Your output should reproduce each entry exactly, with none of its pictures.
(DATA LISTING begins)
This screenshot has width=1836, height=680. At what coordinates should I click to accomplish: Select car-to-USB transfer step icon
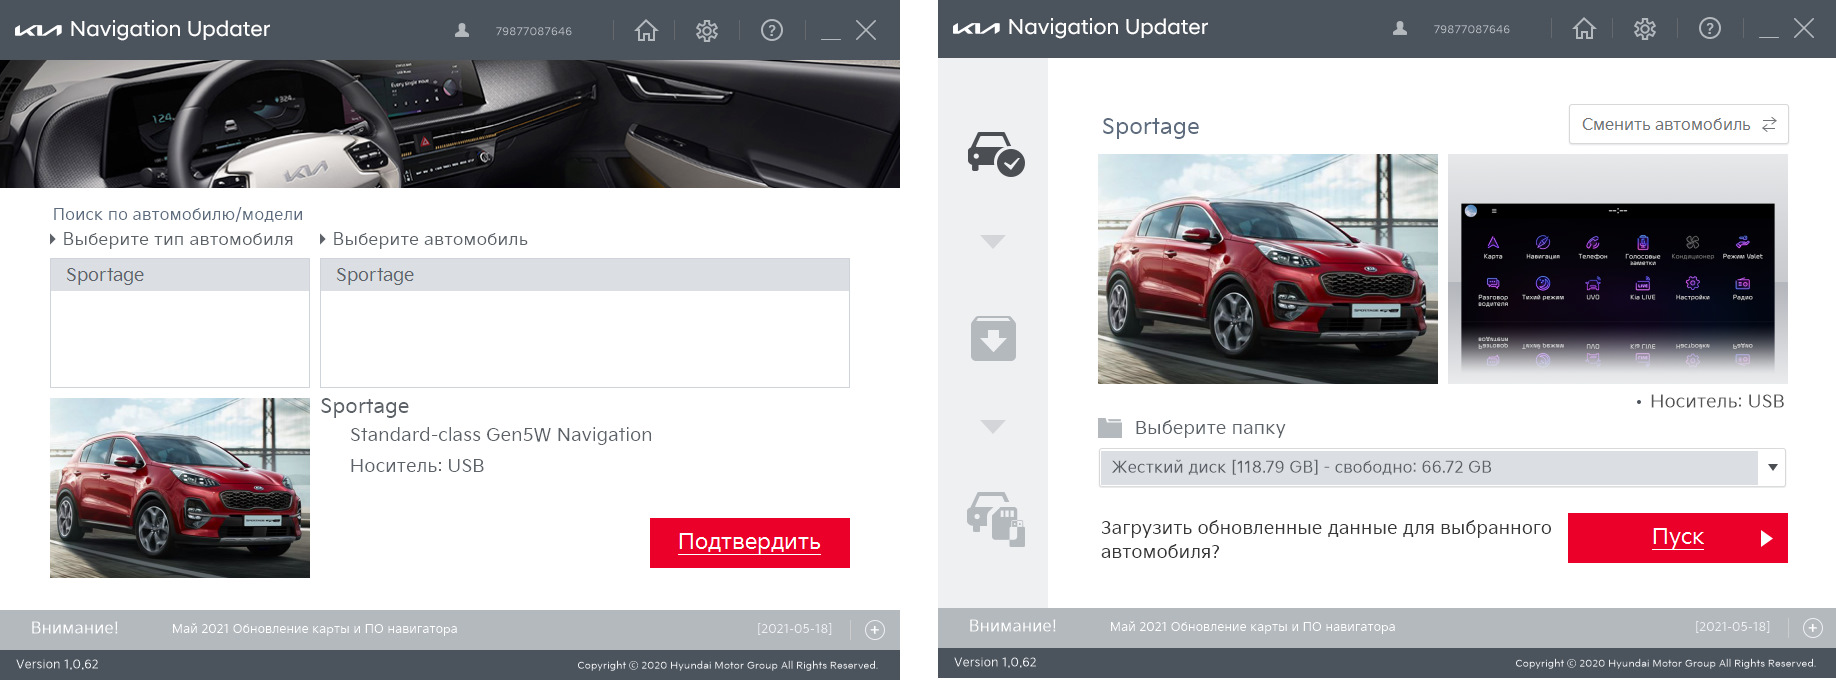click(996, 518)
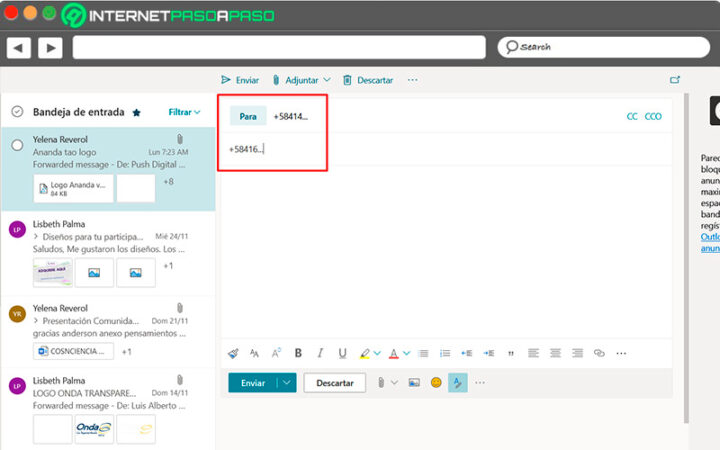Start a bulleted list
Image resolution: width=720 pixels, height=450 pixels.
pyautogui.click(x=423, y=353)
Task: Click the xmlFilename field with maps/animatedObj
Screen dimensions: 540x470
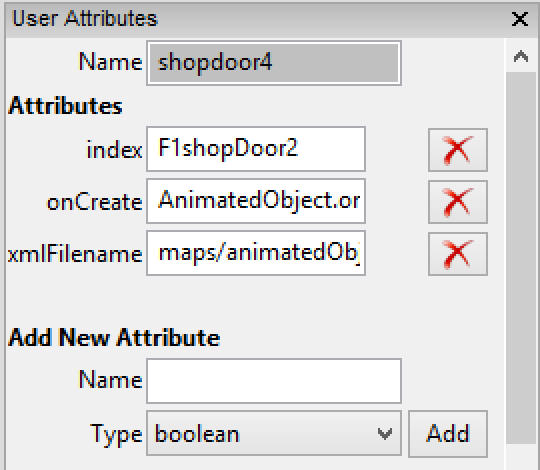Action: 256,253

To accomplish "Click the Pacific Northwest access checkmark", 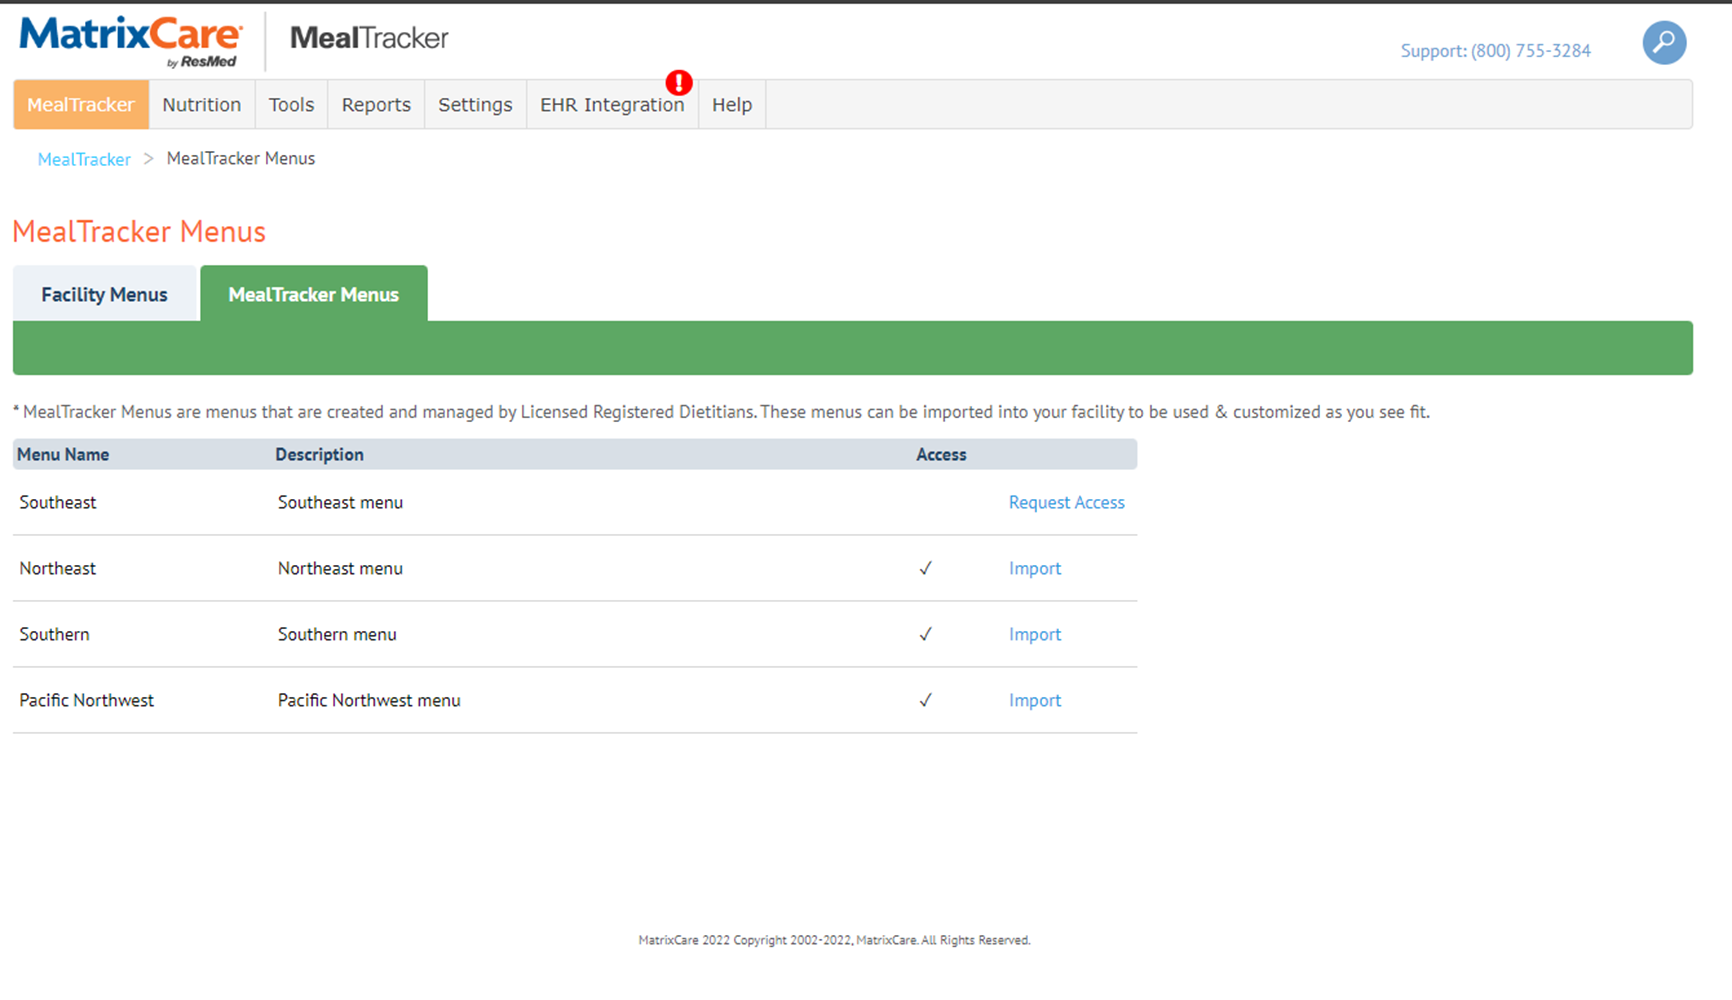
(DATA LISTING ends)
SOLUTION TO THIS PROBLEM:
This screenshot has width=1836, height=680. At what coordinates should I click to accomplish: Select car-to-USB transfer step icon
click(996, 518)
Start a bulleted list
Image resolution: width=720 pixels, height=450 pixels.
pyautogui.click(x=423, y=353)
Task: Click the xmlFilename field with maps/animatedObj
Screen dimensions: 540x470
Action: 256,253

To accomplish "Click the Pacific Northwest access checkmark", 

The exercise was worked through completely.